(Passage shown)
Good Samaritan has embraced a factory-to-clinic model to bring two new clinics to its underserved patient population.

Image courtesy of EIR Healthcare

Kern County, Calif.-based Good Samaritan Hospital is adding two volumetric modular clinics — three-dimensional, fully enclosed building modules manufactured off-site and then transported — to create the Weedpatch Integrated Wellness Center in Bakersfield, Calif.

The new facility will serve approximately 3,500 patients a year in one of the most medically underserved areas in California. In Kern County, there is approximately less than one primary care doctor for every 2,000 people, and their health care challenges include limited access to crucial services. Good Samaritan’s expanded focus includes women and children, and the center will provide primary care, OB-GYN, psychiatry and medication-assisted services.

“Our patients have waited far too long for accessible, comprehensive care,” says Minty Dillon, CEO of Good Samaritan Hospital. “By using modular construction, we are bringing medical, behavioral health and substance use services together under one roof, delivered faster and more efficiently than ever before. This approach isn’t just building a clinic; it’s building healthier futures.”

Both 6,000-square-foot prefabricated structures will use Philadelphia-based EIR Healthcare’s MedModular platform, dubbed a “hospital room in a box.”

Barriers to new construction, especially in rural areas, typically include extended timelines, limited local skilled labor and high costs. However, with 80% of the physical structure completed off-site, this factory-to-clinic construction model proved ideal for the Weedpatch Integrated Wellness Center.

Project delivery timelines can be reduced from as long as three years to as quickly as one using prefabrication. It also gives facilities managers and engineers a repeatable, easily scheduled process for developing and opening a permanent, fully equipped clinical space more quickly for patients.

Plant Prefab, a B Corp-certified company based in Kern County, was contracted to manufacture the modules.

Production began in the third quarter of 2025, and the factory completed the first of two units that same year. The entire clinic is expected to be operational by mid to late 2026, in alignment with California’s health initiatives and as a working model for rapid and cost-conscious replication throughout the state.

“We are proud to partner with EIR Healthcare to bring these clinics to life, especially in our own backyard of Kern County,” says Steve Glenn, CEO of Plant Prefab.
(End Passage shown)
* Assigned task: Repeat the modular clinic article word for word, starting with "Project delivery timelines" and going on through "manufacture the modules.". The listing after this article is separate material.
(Recorded data)
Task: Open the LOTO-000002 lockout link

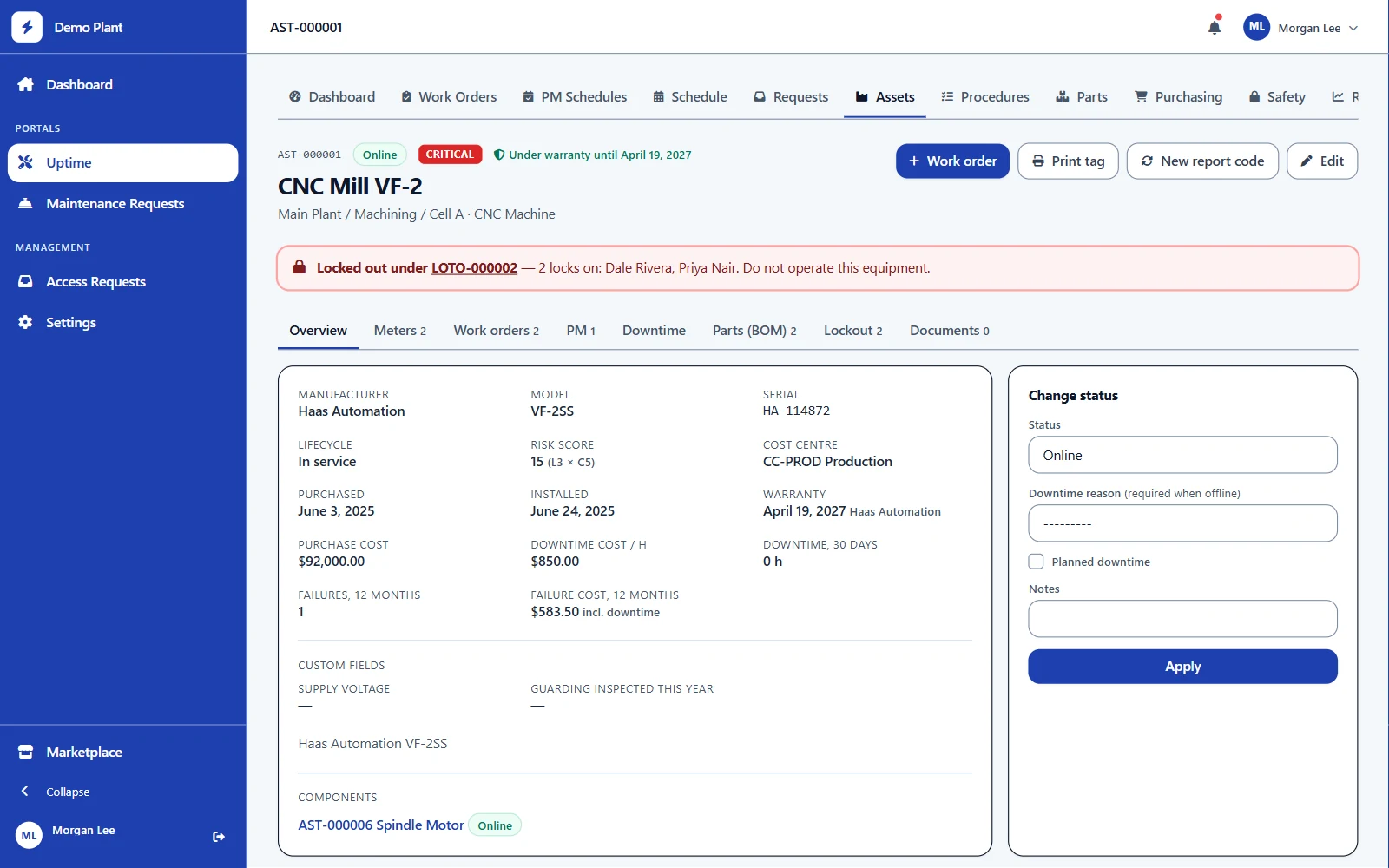Action: point(474,268)
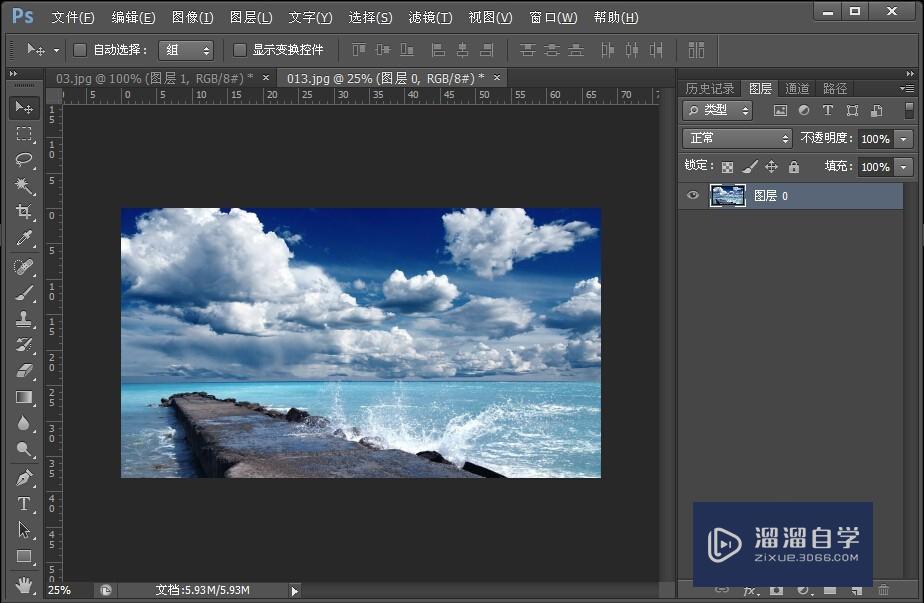Select the Gradient tool

click(24, 397)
(End Recorded data)
* Answer to this task:
Project delivery timelines can be reduced from as long as three years to as quickly as one using prefabrication. It also gives facilities managers and engineers a repeatable, easily scheduled process for developing and opening a permanent, fully equipped clinical space more quickly for patients.

Plant Prefab, a B Corp-certified company based in Kern County, was contracted to manufacture the modules.